И вдруг на противоположной стороне быстро появляются охранники. Они бросают через проволоку куски нарубленной конины. Вся толпа, понукаемая голодом, шарахается туда, около кусков измазанной в грязи конины идет свалка…
Охранники хохочут во все горло, а затем резко звучит длинная пулеметная очередь. Крики и стоны. Пленные отбегают к левой стороне огорожи, а на земле остаются убитые и раненые… Высокий обер-лейтенант – начальник лагеря – подходит с переводчиком к проволоке. Обер-лейтенант, еле сдерживаясь от смеха, говорит:
«При раздаче пищи произошли возмутительные беспорядки. Если это повторится, я прикажу вас, русских свиней, расстреливать беспощадно! Убрать убитых и раненых!» Гитлеровские солдаты, толпящиеся позади начальника лагеря, просто помирают со смеху. Им по душе «остроумная» выходка их начальника.
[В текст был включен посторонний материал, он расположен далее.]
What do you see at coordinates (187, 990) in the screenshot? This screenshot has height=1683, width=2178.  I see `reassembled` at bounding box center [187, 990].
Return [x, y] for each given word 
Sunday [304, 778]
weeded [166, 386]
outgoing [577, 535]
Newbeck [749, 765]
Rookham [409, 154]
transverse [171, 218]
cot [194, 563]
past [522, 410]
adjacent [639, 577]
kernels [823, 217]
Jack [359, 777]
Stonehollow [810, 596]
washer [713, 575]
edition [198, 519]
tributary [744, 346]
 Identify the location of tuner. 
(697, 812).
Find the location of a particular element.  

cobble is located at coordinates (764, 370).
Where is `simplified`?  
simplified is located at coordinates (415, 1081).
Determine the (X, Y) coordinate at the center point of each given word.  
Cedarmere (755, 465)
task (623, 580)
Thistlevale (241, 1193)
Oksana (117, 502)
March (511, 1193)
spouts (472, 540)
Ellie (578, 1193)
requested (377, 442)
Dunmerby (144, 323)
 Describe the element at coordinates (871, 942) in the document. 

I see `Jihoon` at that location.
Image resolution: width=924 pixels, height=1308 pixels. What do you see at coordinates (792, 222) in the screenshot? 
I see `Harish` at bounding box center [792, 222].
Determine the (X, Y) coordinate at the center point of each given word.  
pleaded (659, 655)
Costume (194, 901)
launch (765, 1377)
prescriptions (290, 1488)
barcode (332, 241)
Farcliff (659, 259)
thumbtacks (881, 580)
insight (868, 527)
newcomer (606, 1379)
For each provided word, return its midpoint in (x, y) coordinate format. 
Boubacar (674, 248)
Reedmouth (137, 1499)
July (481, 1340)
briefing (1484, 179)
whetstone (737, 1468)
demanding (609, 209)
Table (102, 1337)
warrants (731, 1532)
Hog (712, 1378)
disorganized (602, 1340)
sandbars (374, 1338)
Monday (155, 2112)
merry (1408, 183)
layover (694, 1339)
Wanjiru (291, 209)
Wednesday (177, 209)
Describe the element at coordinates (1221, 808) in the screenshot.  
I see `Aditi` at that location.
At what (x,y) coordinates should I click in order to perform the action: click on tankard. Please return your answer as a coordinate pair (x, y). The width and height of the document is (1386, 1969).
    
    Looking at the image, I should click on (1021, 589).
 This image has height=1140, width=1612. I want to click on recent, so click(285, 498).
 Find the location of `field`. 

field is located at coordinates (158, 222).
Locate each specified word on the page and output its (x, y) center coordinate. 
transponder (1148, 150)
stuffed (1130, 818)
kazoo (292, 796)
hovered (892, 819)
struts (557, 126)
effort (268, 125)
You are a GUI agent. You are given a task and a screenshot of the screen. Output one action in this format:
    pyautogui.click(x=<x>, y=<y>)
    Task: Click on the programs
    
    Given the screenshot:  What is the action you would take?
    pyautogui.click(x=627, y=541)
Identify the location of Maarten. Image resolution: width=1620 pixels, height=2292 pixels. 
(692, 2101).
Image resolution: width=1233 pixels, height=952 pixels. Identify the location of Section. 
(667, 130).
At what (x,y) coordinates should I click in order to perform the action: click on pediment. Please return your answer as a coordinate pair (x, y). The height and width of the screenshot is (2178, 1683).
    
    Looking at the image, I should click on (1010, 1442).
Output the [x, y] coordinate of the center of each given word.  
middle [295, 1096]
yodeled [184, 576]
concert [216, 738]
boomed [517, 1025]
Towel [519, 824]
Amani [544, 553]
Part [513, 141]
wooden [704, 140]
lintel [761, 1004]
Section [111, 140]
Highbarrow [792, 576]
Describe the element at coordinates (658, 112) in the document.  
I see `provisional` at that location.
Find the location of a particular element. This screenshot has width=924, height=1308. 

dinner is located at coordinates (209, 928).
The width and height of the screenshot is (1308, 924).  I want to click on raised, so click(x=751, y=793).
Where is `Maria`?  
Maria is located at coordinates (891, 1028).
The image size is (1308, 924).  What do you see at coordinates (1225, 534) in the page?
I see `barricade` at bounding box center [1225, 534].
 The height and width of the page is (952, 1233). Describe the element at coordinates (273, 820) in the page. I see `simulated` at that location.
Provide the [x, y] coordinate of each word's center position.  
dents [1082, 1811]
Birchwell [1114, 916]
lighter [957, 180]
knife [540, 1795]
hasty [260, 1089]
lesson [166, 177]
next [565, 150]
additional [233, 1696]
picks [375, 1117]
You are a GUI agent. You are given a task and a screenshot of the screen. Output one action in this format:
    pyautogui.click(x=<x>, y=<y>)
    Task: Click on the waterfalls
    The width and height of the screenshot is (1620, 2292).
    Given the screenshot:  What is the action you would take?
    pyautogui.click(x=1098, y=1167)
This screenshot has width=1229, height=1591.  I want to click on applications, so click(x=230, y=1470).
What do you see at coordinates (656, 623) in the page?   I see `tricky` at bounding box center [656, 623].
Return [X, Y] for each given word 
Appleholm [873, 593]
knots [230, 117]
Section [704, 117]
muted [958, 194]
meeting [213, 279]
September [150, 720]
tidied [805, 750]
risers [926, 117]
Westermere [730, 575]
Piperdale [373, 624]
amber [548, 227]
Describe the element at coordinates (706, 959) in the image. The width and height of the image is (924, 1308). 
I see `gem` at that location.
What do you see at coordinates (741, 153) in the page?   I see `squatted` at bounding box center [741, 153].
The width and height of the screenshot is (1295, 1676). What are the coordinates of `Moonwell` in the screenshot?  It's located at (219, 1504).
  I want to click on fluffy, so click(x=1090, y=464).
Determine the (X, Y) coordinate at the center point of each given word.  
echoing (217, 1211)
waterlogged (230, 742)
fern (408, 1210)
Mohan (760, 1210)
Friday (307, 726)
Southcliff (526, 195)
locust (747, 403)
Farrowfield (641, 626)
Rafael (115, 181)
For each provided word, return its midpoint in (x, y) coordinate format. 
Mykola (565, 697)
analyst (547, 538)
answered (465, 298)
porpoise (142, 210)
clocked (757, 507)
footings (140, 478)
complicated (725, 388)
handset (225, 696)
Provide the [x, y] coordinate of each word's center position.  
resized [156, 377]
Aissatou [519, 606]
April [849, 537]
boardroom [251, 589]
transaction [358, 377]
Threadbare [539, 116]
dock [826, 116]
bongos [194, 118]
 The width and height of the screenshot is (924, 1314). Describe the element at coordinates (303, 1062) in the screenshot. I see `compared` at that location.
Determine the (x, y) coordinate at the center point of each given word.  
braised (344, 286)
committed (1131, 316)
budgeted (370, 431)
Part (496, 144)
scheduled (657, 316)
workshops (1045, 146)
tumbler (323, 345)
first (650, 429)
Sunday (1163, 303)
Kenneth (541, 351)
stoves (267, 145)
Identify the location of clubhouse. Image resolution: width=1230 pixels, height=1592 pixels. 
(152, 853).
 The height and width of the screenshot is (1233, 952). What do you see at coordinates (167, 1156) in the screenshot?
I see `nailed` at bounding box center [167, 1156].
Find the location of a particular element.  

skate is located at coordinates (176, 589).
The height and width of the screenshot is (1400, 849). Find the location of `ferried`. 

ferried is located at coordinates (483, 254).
Мы молча вытаскиваем из лагеря убитых, хороним их неподалеку, в овраге… Били и в этом лагере кулаками, палками, прикладами. Били так просто, от скуки или для развлечения. Раны мои затянулись, потом, наверное от вечной сырости и побоев, снова открылись и болели нестерпимо. Но я все еще жил и не терял надежды на избавление… Спали мы прямо в грязи, не было ни соломенных подстилок, ничего. Собьемся в тесную кучу, лежим. Всю ночь идет тихая возня: зябнут те, которые лежат на самом низу, в грязи, зябнут и те, которые находятся сверху. Это был не сон, а горькая мука.
Так шли дни, словно в тяжком сне. С каждым днем я слабел все более. Теперь меня мог бы свалить на землю и ребенок. Иногда я с ужасом смотрел на свои обтянутые одной кожей, высохшие руки, думал: «Как же я уйду отсюда?» Вот когда я проклинал себя за то, что не попытался бежать в первые же дни. Что ж, если бы убили тогда, не мучился бы так страшно теперь.